Dataset entries:
•••

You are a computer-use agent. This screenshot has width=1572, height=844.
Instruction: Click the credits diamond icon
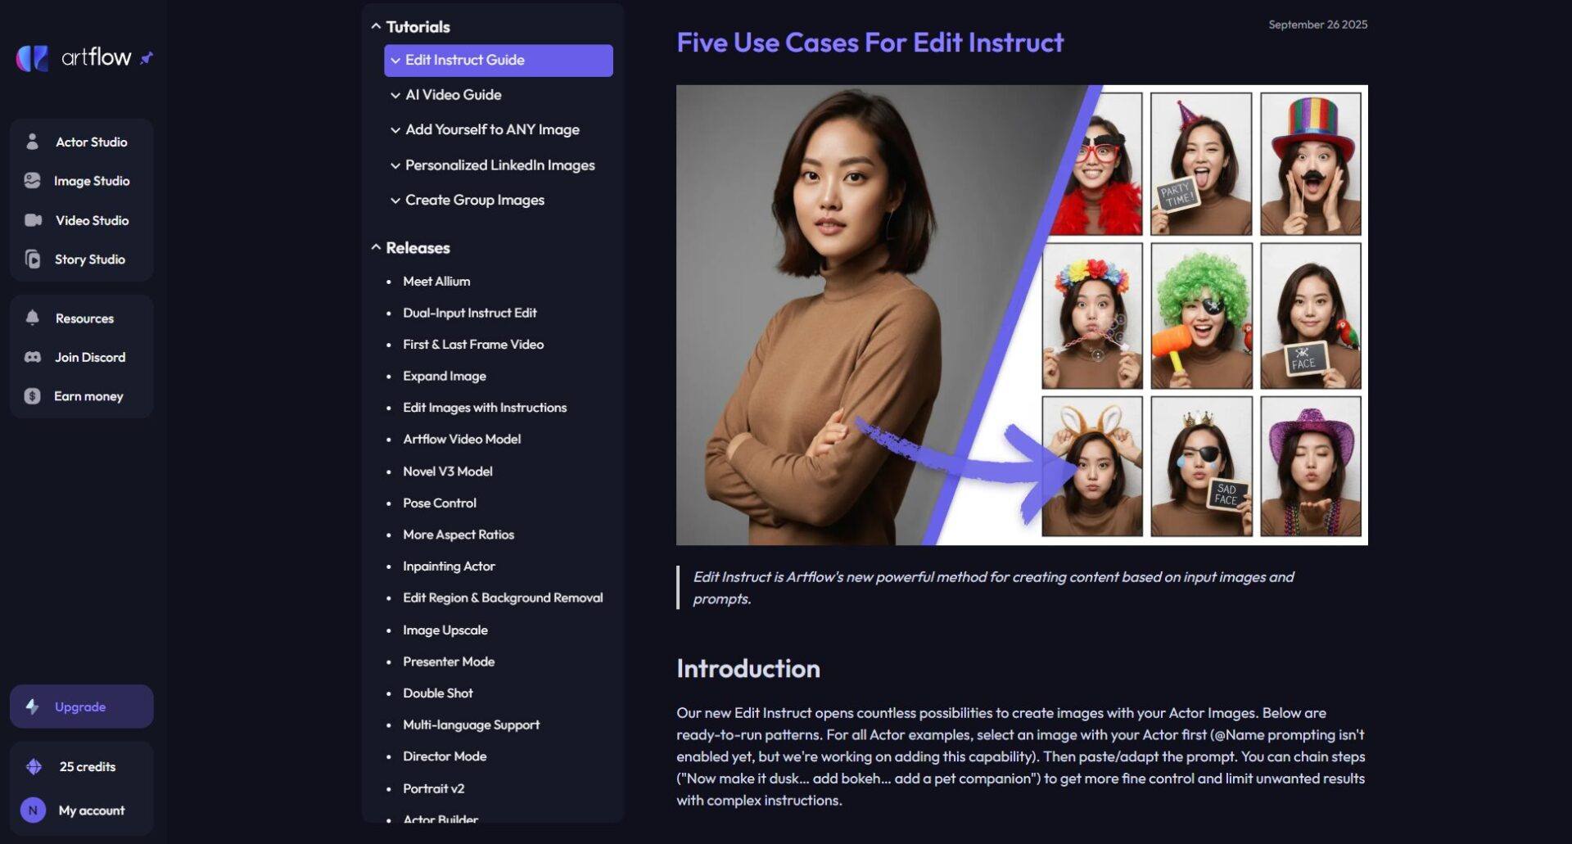(34, 766)
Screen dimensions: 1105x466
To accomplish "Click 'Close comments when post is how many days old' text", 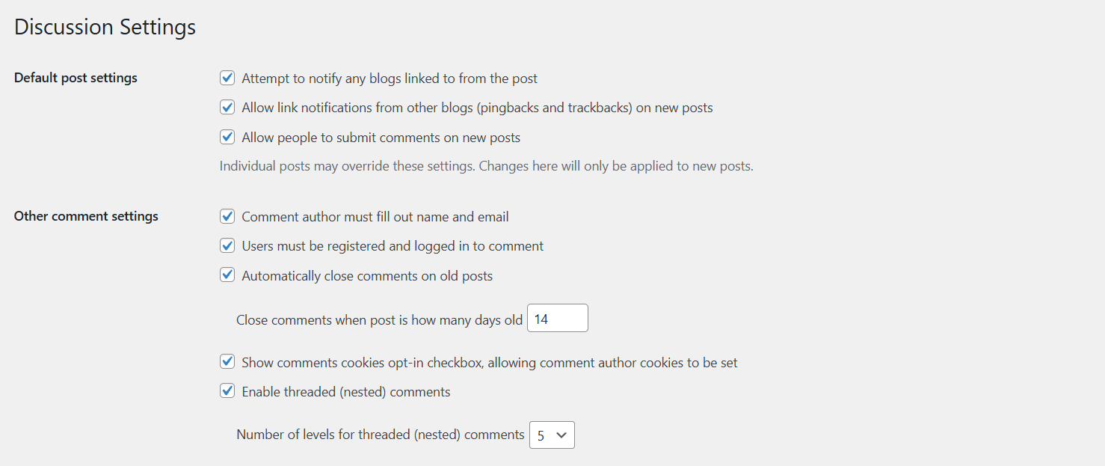I will tap(378, 319).
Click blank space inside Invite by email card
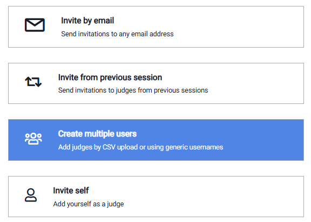Viewport: 311px width, 222px height. click(238, 27)
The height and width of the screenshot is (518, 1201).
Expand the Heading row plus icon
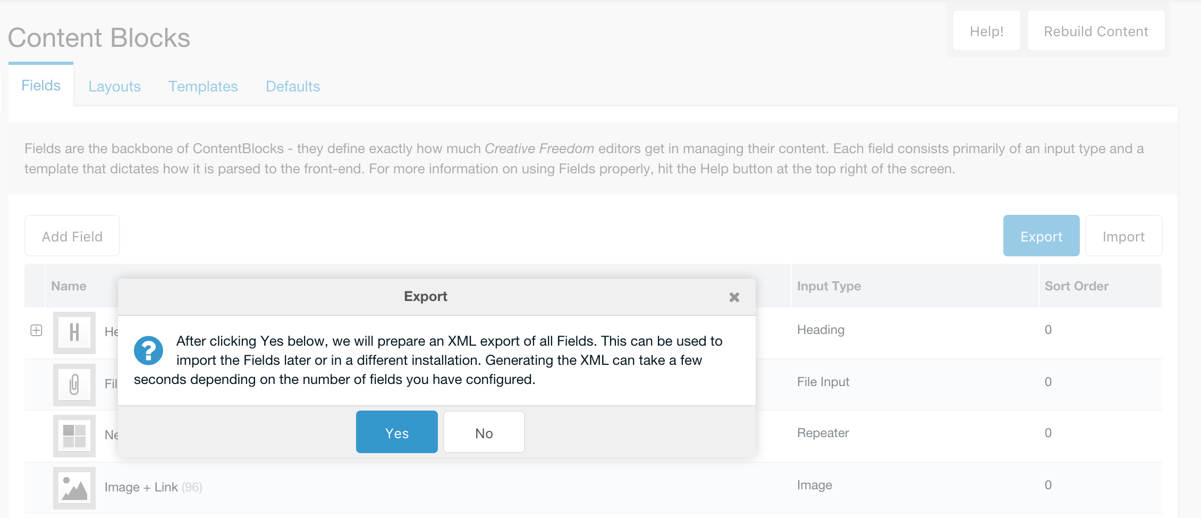[36, 330]
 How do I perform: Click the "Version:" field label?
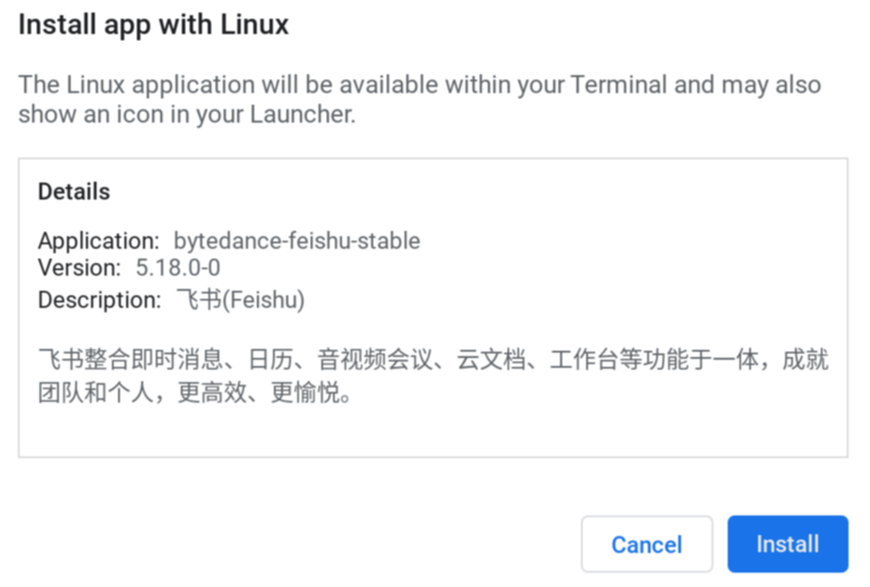[79, 268]
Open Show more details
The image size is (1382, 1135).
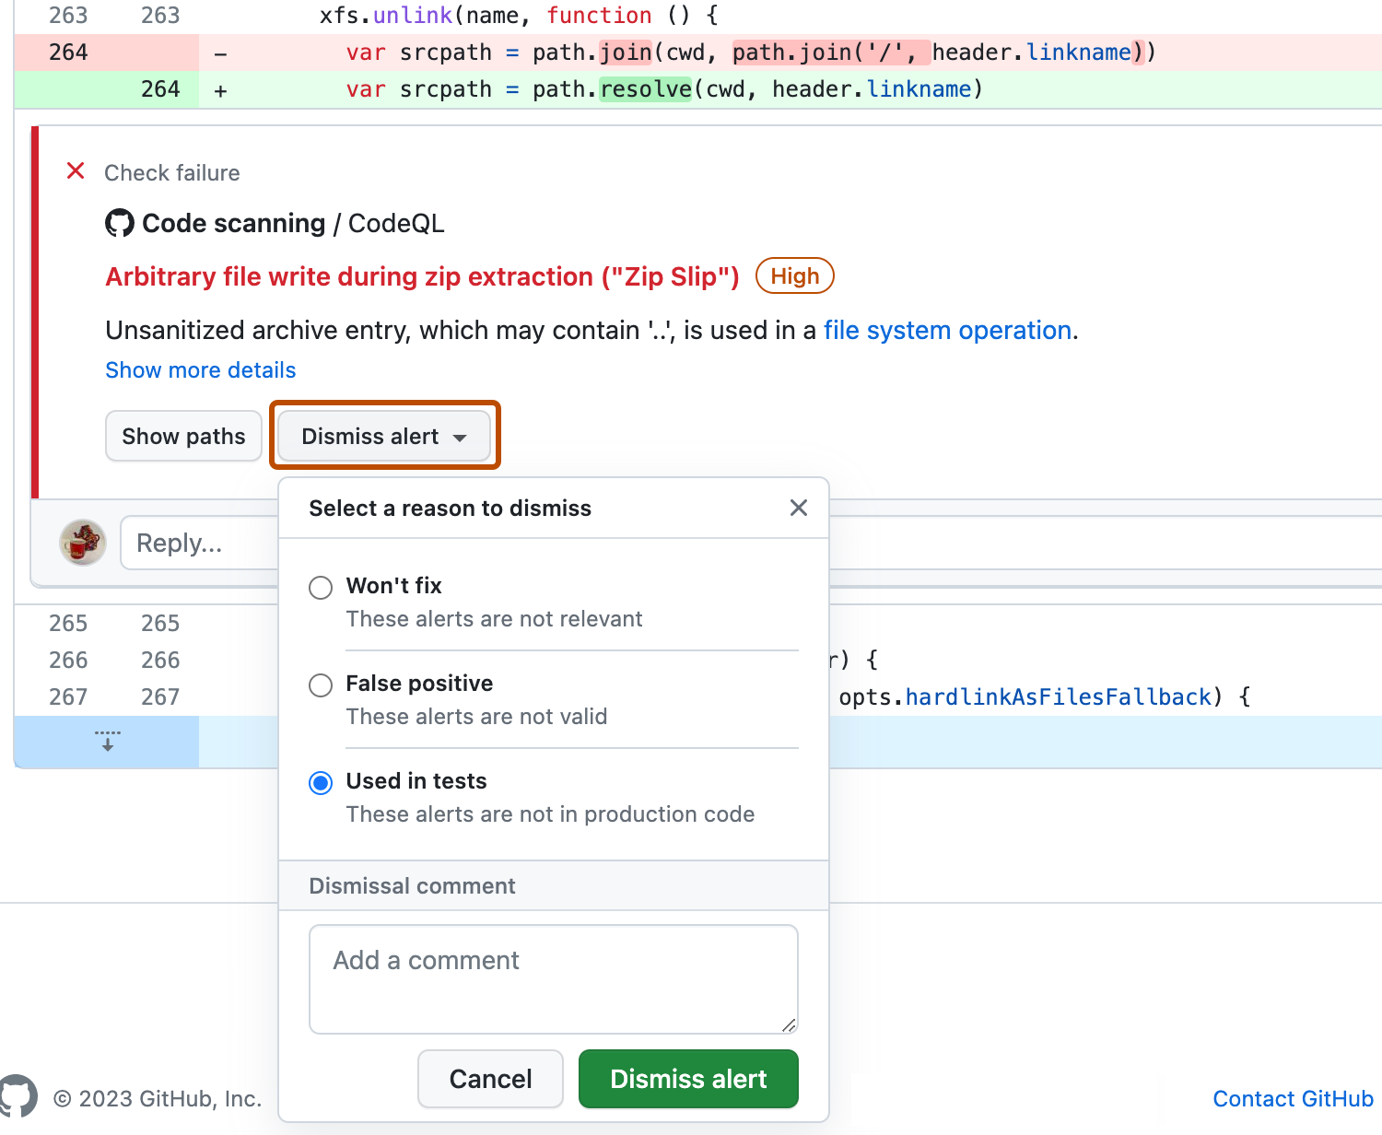tap(200, 369)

•••

*WHAT YOU ARE ASKED TO DO*
State the number of lines in the records above that contain the string "screenshot", and give nothing else.

*RESULT OF THE EXERCISE*
2